Clarke Wins NSF Grant to Study Life on a Reef
Clarke’s study centers on blennies, inch-long denizens of holes bored into coral reefs by crabs, worms and other undersea excavators.
In the face of new reports on the decline of living coral reefs in the Caribbean, longtime Sarah Lawrence biology teacher Raymond Clarke has won a National Science Foundation (NSF) grant to study the habits of tiny reef-dwelling fish.
Clarke says Sarah Lawrence took the lead in applying for the grant, though the research will be conducted in tandem with two other institutions, the University of Texas Marine Science Institute and the Louisiana University Marine Consortium. It’s Sarah Lawrence’s third NSF grant in a year; last year faculty members Karen Rader and Drew Cressman each won NSF research grants.
Clarke’s study centers on blennies, inch-long denizens of holes bored into coral reefs by crabs, worms and other undersea excavators. The research will take place at a reef off the coast of Belize, as well as in a flow tank to be built in Louisiana, and will measure whether the force of ocean water moving over the reef determines the depth at which blennies live and when they go looking for food.
“It’s not clear what environmental characteristics fish are responding to when they choose habitat,” says Clarke.

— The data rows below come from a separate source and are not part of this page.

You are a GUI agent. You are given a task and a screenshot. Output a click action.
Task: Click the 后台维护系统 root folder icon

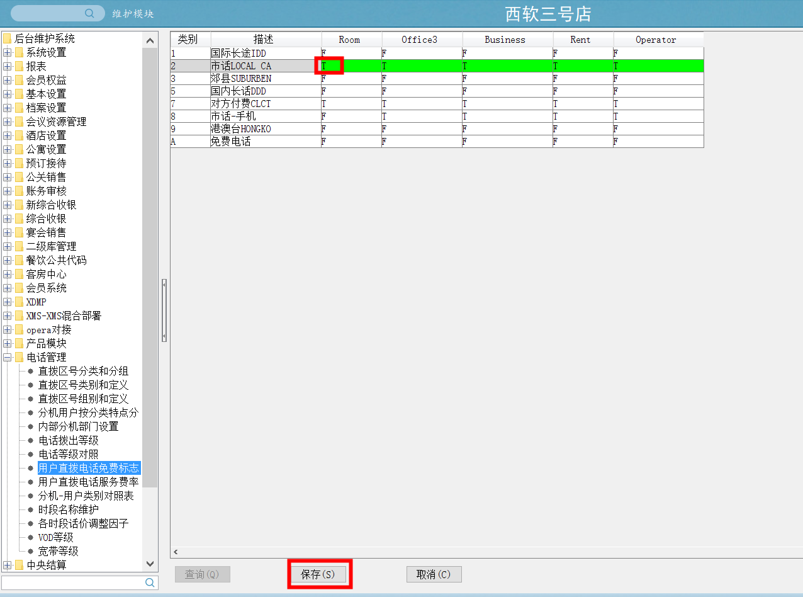point(7,39)
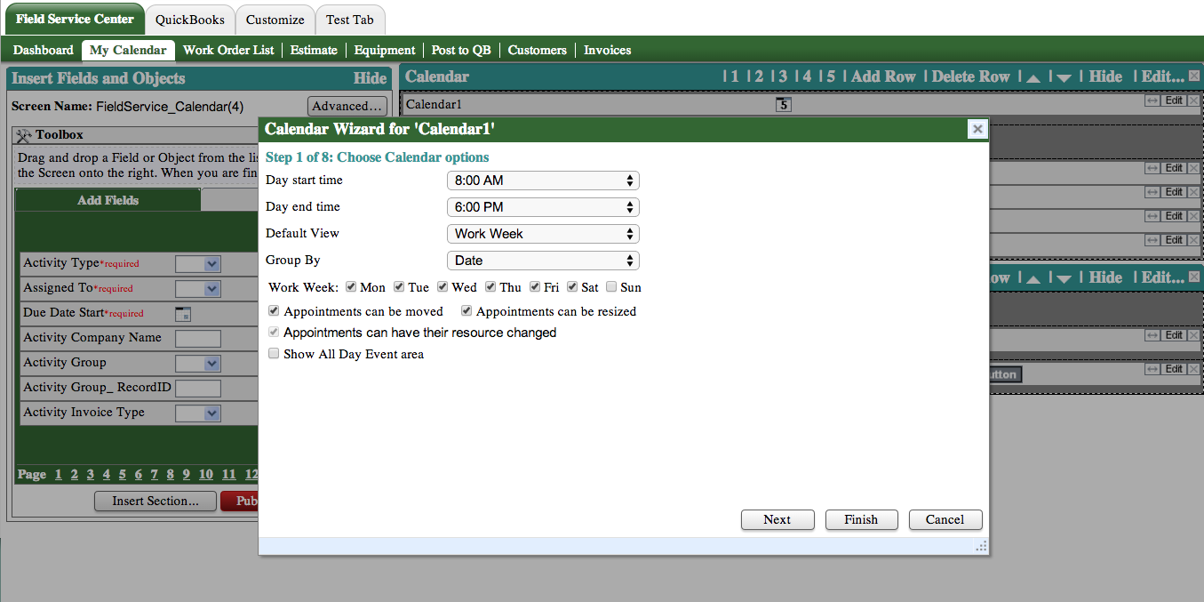Go to toolbox page 5 link
The image size is (1204, 602).
coord(122,474)
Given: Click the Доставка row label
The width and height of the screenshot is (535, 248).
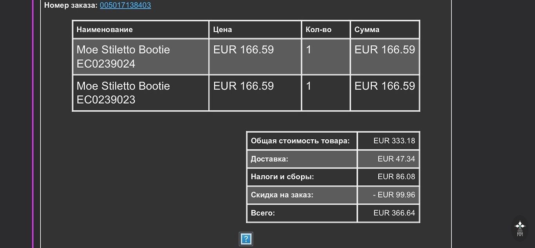Looking at the screenshot, I should pos(269,159).
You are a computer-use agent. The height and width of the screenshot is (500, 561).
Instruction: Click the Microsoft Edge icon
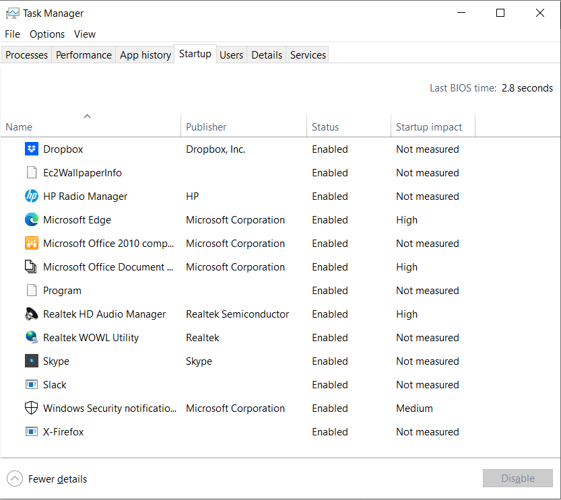click(32, 220)
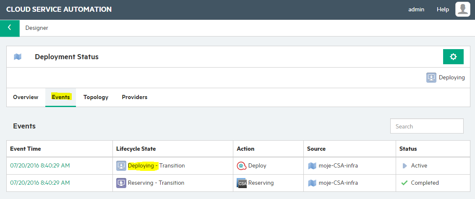Click the first event time link
Image resolution: width=475 pixels, height=199 pixels.
coord(40,166)
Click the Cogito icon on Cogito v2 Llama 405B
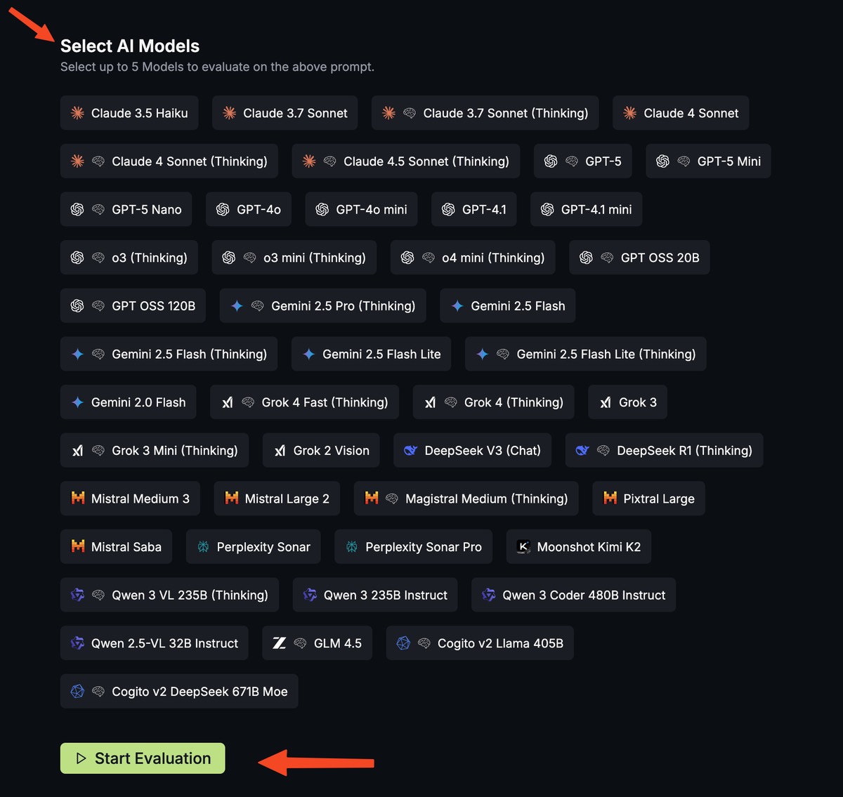Image resolution: width=843 pixels, height=797 pixels. [403, 643]
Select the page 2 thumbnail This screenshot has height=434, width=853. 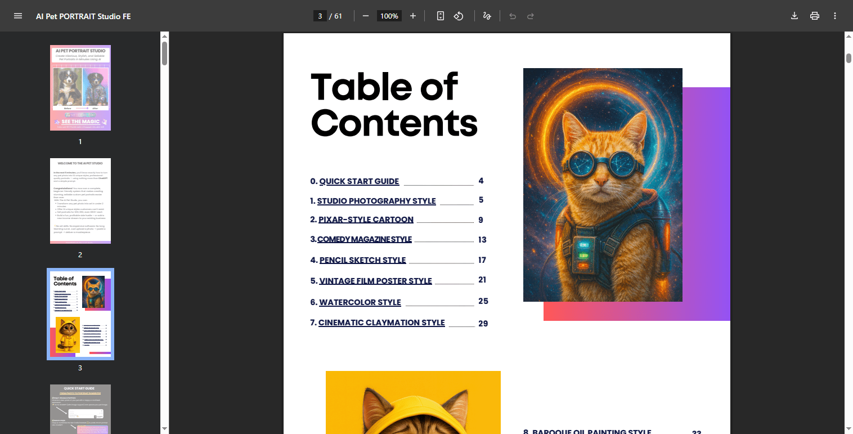coord(80,201)
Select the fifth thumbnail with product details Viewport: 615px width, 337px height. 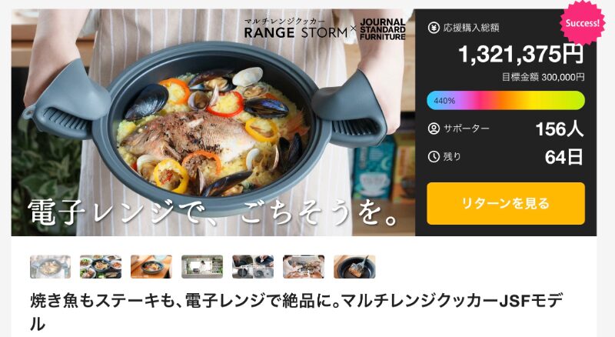click(253, 267)

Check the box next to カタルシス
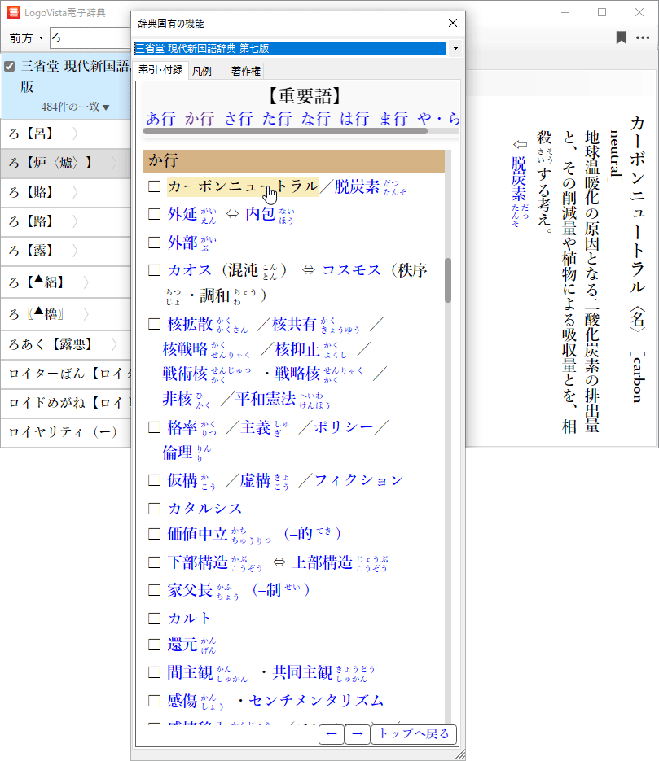pos(154,509)
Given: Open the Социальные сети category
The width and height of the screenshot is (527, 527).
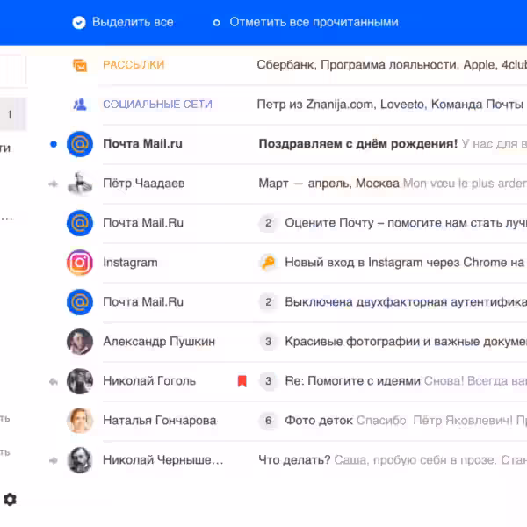Looking at the screenshot, I should click(157, 105).
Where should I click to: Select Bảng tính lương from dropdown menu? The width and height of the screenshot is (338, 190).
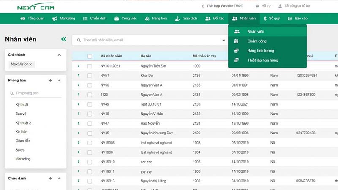(x=260, y=51)

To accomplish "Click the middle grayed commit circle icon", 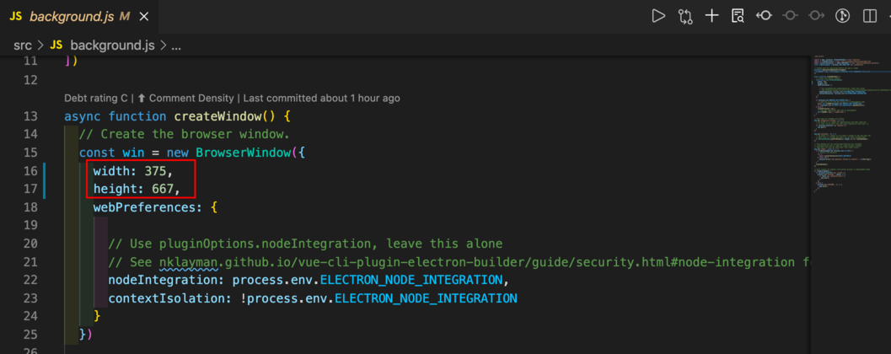I will click(x=790, y=16).
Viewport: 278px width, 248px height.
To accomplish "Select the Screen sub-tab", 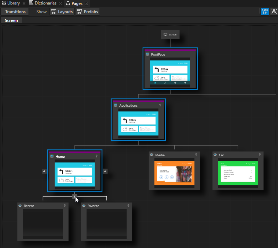I will [11, 20].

Coral reefs are the ocean’s most diverse ecosystem, but about 95 percent of the Caribbean reefs where blennies live have been degraded or destroyed. “What this study might tell us,” Clarke says, “is that as the reef is reduced, less turbulence could completely change the mix of species there.” He adds, “As far as I know, no one has looked at it in this way before.”
Clarke, who arrived at Sarah Lawrence in 1972 and began scuba diving the same year, will spend part of the next three summers in Belize, as will at least one lucky SLC student. Other students will contribute to the study by observing videotapes of blennies from the flow tank or making the small floatable plastic objects that are the surprisingly low-tech backbone of oceanic turbulence studies.
Clarke has written about coral reef environments for several marine biology publications. This past June he co-authored a research report published in Copeia, the journal of the American Society of Ichthyologists and Herpetologists. He and two colleagues are preparing another on factors, such as water turbulence and zooplankton escape tactics, that influence blennies’ search for food.